Notes: The energy at sixth-order Møller-Plesset (MP6) perturbation theory is given and dissected into 36 size-consistent energy contributions resulting from single (S), double (D), triple (T), quadruple (Q), pentuple (P), and hextuple (H) excitations. It is shown that MP6 is an O(N9) method, but less costly approximations to MP6 are possible. MP6 is used to analyze and compare coupled cluster (CC) and quadratic configuration interaction (QCI) methods, namely CCD, CCSD, CCSD(T), CCSD(TQ), CCSDT, CCSDT(Q), CCSDT(QQ), QCISD, QCISD(T), and QCISD(TQ).

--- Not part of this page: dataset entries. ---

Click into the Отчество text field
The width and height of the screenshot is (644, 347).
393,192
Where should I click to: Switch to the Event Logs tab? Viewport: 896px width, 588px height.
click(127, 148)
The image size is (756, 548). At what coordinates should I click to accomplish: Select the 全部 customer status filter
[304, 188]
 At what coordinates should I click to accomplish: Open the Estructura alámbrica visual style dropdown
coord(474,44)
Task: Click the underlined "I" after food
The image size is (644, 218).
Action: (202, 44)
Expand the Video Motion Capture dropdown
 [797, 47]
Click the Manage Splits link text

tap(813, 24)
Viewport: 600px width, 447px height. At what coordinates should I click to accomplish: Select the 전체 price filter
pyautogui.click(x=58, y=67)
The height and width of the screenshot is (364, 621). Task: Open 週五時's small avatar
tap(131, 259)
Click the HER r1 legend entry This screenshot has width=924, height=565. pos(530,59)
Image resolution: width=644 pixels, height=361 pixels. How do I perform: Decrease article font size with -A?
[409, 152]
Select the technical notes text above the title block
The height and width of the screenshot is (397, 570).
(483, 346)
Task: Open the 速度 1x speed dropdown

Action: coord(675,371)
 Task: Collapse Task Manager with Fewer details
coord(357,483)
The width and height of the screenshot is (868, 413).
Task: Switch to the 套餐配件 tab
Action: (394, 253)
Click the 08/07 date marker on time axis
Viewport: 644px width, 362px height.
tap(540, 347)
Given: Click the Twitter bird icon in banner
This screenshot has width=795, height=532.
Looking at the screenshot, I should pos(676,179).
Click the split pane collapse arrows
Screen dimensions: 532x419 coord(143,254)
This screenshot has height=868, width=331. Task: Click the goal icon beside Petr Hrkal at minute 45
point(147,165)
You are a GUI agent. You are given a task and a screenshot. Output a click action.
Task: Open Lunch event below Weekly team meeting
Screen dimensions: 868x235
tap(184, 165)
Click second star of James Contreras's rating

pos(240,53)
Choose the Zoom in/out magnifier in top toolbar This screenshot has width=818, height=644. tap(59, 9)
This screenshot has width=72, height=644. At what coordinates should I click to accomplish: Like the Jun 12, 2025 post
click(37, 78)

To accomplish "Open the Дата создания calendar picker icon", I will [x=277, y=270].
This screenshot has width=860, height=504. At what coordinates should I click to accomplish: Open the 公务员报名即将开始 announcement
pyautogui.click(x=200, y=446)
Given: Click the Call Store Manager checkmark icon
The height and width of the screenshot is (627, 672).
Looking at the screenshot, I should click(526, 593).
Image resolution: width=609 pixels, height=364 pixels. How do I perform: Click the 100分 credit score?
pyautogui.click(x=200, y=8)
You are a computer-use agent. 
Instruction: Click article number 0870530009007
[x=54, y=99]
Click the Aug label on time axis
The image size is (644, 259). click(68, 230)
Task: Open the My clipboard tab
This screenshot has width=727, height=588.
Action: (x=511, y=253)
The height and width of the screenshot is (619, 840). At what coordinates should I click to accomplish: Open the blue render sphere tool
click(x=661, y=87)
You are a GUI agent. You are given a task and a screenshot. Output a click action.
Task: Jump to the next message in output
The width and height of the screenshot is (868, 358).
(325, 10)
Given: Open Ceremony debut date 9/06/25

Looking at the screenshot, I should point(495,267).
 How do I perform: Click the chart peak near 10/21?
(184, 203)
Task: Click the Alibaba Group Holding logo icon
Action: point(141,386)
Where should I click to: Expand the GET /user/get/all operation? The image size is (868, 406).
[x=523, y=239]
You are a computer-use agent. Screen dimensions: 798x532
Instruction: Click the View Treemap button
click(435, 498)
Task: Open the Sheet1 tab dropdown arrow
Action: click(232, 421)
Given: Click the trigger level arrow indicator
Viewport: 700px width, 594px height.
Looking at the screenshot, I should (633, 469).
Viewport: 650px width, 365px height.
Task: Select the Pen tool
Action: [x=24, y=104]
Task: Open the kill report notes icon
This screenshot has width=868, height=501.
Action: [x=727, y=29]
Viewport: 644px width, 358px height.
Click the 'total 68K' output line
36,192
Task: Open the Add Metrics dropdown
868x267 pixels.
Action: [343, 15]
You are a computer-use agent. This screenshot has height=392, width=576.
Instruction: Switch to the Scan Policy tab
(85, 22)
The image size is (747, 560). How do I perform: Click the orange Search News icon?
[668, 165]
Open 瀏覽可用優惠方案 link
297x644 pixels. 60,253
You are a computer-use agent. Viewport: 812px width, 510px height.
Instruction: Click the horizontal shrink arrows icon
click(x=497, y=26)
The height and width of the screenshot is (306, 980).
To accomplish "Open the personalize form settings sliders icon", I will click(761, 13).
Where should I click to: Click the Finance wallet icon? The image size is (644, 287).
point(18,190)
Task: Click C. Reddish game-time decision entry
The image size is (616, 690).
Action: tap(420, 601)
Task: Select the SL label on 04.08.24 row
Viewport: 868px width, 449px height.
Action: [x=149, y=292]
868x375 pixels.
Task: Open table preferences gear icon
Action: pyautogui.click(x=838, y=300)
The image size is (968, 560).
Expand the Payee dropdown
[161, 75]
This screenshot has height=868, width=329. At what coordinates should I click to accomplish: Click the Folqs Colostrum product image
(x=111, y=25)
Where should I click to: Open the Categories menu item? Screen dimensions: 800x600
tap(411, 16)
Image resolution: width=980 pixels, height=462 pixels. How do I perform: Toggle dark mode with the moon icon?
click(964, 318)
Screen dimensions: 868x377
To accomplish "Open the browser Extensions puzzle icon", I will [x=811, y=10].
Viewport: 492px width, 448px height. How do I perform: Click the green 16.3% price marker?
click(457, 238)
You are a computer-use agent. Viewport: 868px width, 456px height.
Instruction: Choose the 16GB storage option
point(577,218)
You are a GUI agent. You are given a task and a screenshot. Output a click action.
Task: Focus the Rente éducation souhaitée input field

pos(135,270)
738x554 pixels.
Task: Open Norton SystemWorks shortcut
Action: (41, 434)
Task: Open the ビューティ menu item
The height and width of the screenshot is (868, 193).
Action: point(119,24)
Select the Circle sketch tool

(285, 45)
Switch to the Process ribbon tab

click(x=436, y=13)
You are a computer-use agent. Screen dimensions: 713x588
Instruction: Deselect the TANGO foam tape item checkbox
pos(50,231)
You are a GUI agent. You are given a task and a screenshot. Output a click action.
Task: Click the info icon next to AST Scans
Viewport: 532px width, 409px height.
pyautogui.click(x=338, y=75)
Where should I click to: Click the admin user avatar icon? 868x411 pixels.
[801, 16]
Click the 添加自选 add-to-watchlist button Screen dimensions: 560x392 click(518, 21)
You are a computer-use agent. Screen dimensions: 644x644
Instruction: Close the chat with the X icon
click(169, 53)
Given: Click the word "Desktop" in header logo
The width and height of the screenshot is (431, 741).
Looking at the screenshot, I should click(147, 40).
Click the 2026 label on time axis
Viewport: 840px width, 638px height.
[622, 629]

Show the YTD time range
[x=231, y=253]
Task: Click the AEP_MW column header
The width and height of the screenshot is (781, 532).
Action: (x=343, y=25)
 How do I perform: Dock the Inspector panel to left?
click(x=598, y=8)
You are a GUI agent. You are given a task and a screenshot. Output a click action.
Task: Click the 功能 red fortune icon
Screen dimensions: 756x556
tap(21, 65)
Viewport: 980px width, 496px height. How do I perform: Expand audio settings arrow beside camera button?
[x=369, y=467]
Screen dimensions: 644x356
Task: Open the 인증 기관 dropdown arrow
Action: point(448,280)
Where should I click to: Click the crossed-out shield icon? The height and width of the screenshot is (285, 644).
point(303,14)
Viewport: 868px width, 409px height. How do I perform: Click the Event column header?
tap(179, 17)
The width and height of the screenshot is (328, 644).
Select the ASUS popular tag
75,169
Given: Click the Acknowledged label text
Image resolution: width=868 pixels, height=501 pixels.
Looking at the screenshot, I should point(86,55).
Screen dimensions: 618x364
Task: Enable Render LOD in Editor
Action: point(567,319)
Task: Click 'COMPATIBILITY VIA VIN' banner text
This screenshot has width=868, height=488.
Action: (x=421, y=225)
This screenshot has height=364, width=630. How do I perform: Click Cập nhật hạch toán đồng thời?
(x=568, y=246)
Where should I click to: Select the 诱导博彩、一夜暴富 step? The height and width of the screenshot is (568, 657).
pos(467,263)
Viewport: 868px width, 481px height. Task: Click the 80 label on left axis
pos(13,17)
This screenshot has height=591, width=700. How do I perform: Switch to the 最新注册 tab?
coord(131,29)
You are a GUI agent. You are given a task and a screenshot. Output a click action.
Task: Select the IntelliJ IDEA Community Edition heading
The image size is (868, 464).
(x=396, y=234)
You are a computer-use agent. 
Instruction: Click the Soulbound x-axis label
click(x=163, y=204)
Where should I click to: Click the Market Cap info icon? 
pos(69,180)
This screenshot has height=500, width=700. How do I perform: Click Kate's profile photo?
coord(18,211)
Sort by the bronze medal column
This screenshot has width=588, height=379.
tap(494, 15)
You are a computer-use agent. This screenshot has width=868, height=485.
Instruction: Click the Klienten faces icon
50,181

For larger molecules and molecules with distinct T contributions, CCSD is significantly better than QCISD because CCSD covers a relatively large number of T contributions and in particular T,T coupling effects at sixth order. Differences between the two methods become larger at higher orders of perturbation theory. If T and Q excitations are included in QCISD and CCSD in a noniterative way - thus leading to QCISD(T), CCSD(T), QCISD(TQ), and CCSD(TQ) - then differences between QCI and CC decrease. Hence, if a given molecular problem depends on the inclusion of T effects, improved calculational results will be obtained in the following order: MP4(SDTQ) 〈 QCISD(T) 〈 CCSD(T) 〈 QCISD(TQ), CCSD(TQ) 〈 CCSDT. None of the methods investigated is correct in sixth order. Only if CCSDT is extended to CCSDT(QPH), which is also an O(N9) method, are all MP6 energy contributions then covered.

Additional Material: 6 Ill.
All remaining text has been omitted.